According to experts, AIs like GPT-3 are considered very useful for analyzing animal “speech” for two reasons. First, self-supervised learning systems do not require human-labeled data, which is expensive and time-consuming to generate. Second, the researchers didn’t know what the animals were “saying,” making it impossible to generate labeling data about animal sounds using conventional AI.

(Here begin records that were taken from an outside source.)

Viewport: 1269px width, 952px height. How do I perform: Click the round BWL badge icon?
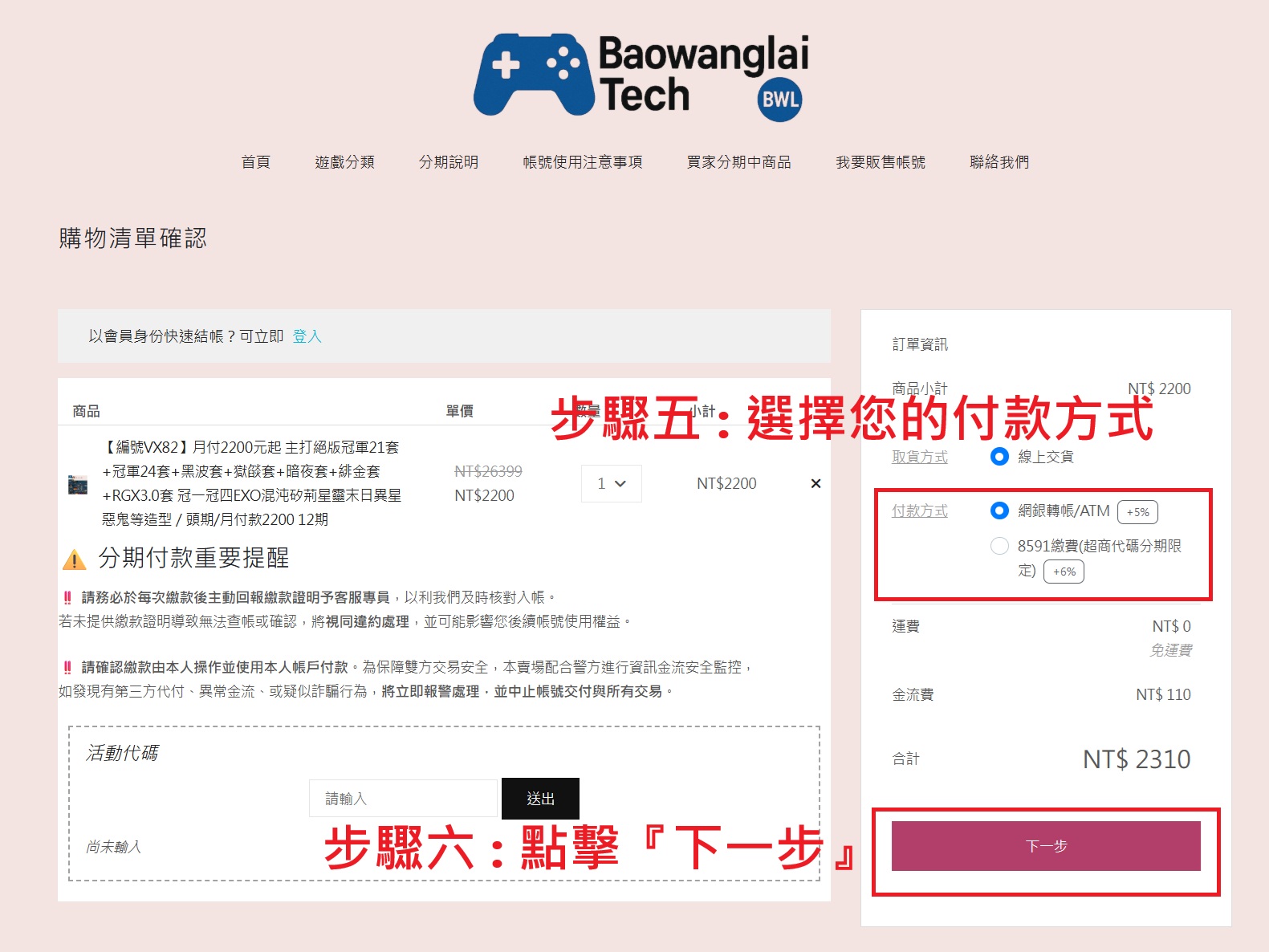point(779,100)
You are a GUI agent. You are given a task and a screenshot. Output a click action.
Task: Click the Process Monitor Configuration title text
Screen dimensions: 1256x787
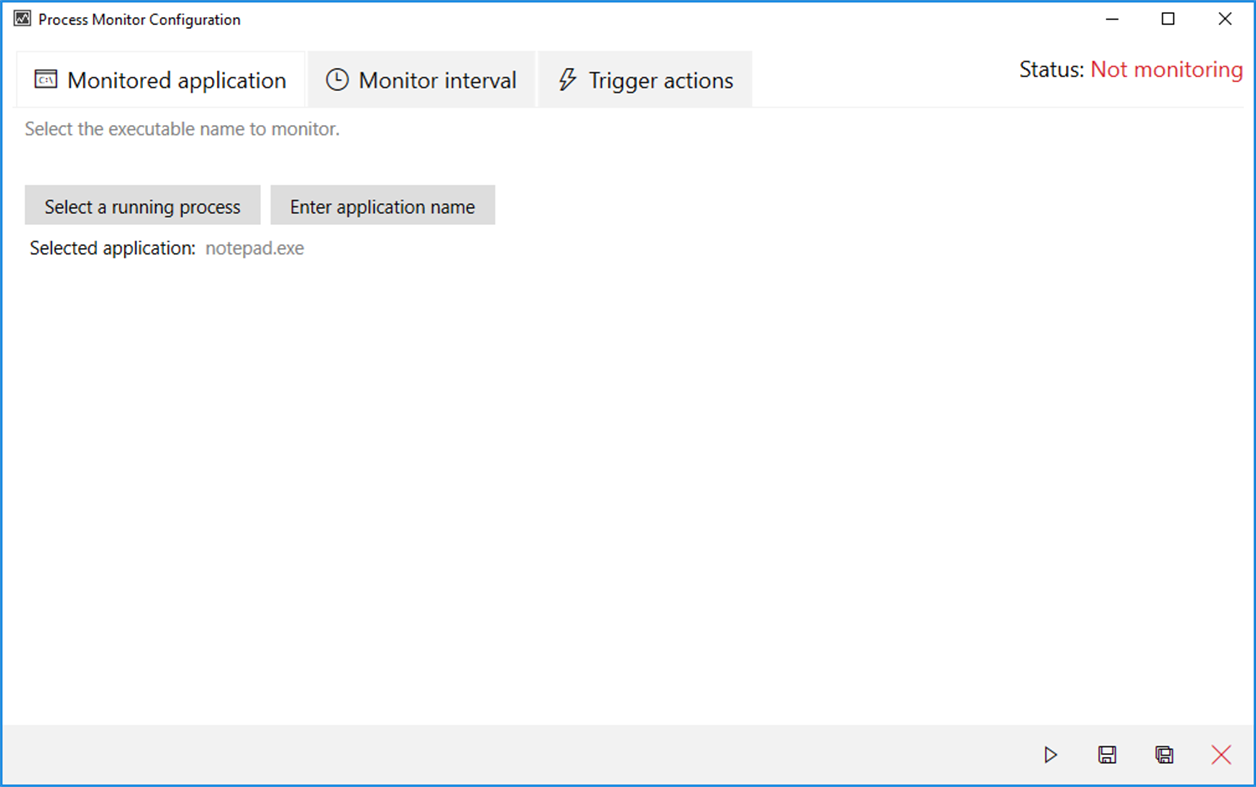tap(137, 18)
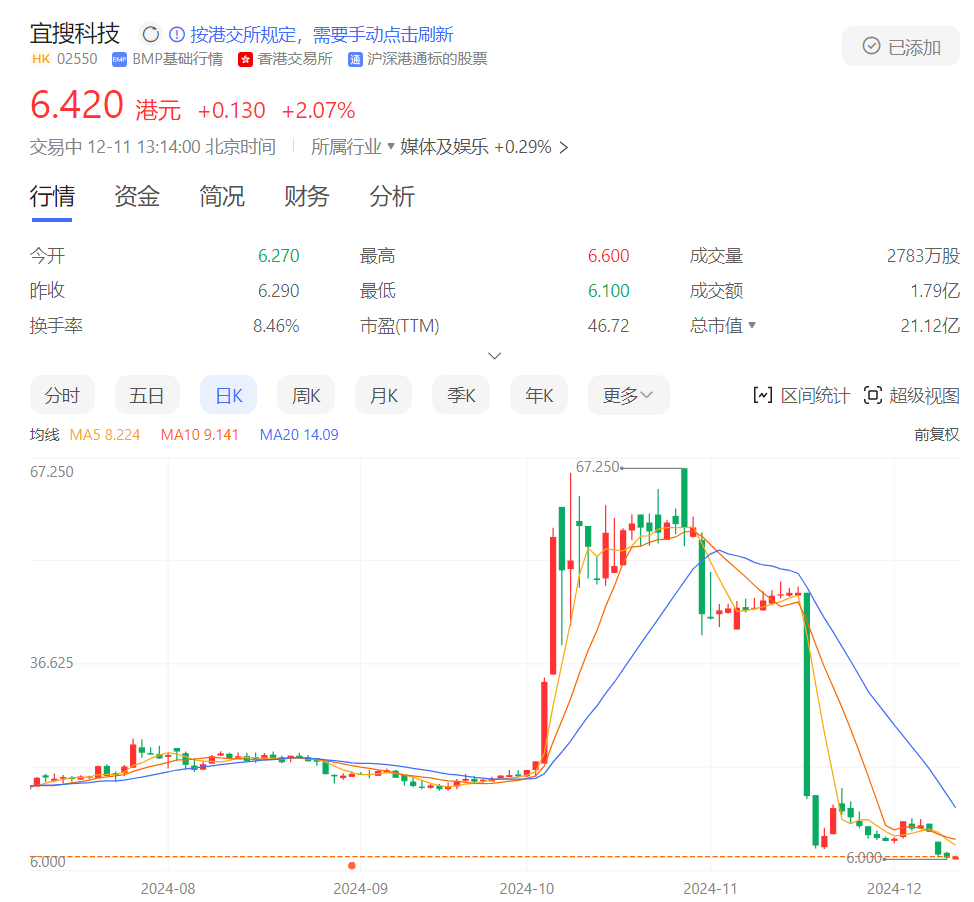Switch to the 财务 tab

click(307, 196)
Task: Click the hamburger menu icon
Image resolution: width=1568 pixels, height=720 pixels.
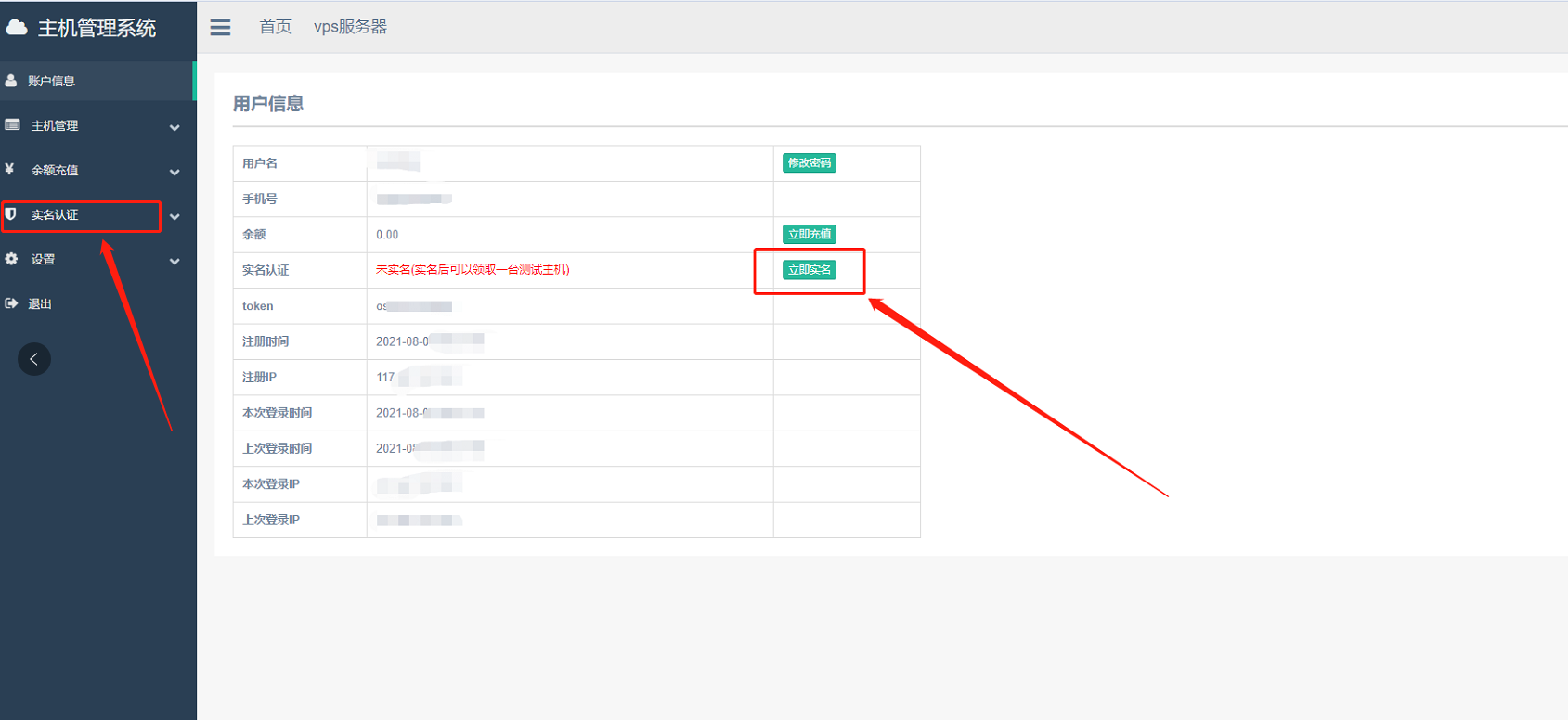Action: click(220, 28)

Kevin Coffey, a neuroscientist at the University of Washington, is now studying mouse sounds. He discovered species capable of creating surprising levels of call complexity and believed they could carry information. However, specifically, what is the “feel” for this information, he does not understand. That’s why Coffey created “DeepSqueak” – software that automatically records, labels and classifies animal calls. Thanks to this software, it begins to feel the emotions of the mouse being happy or bored to some extent.

Whale Safe, a non-profit project of the Benioff Ocean Initiative, deploys a car-sized buoy system offshore. On top of that, the AI ​​system is tasked with issuing a call to scare whales every time a ship passes, as well as collecting those calls to classify and understand their language.

“In this case, instead of receiving a human voice like Alexa or Siri, the system will listen for brrrrrrr, gmmmm, awwrrrghgh,” said a Whale Safe representative. “Like a virtual assistant, the Whale Safe buoy system has to process the many different sounds of the whales, identify the calls of each species and eliminate background noise.”

Another AI-based system, BirdNET, developed by Cornell University and Chemnitz University of Technology in Germany, can now recognize the calls of more than 3,000 bird species. This AI app is available on mobile devices, enabling more than two million regular users to find or track migratory routes of birds.

However, the scientific community recognizes that current understanding of animal language is only at the level of analyzing sounds and recognizing their habits, but cannot decode language in detail. “To understand what an animal is saying, it could take decades,” Etzioni said.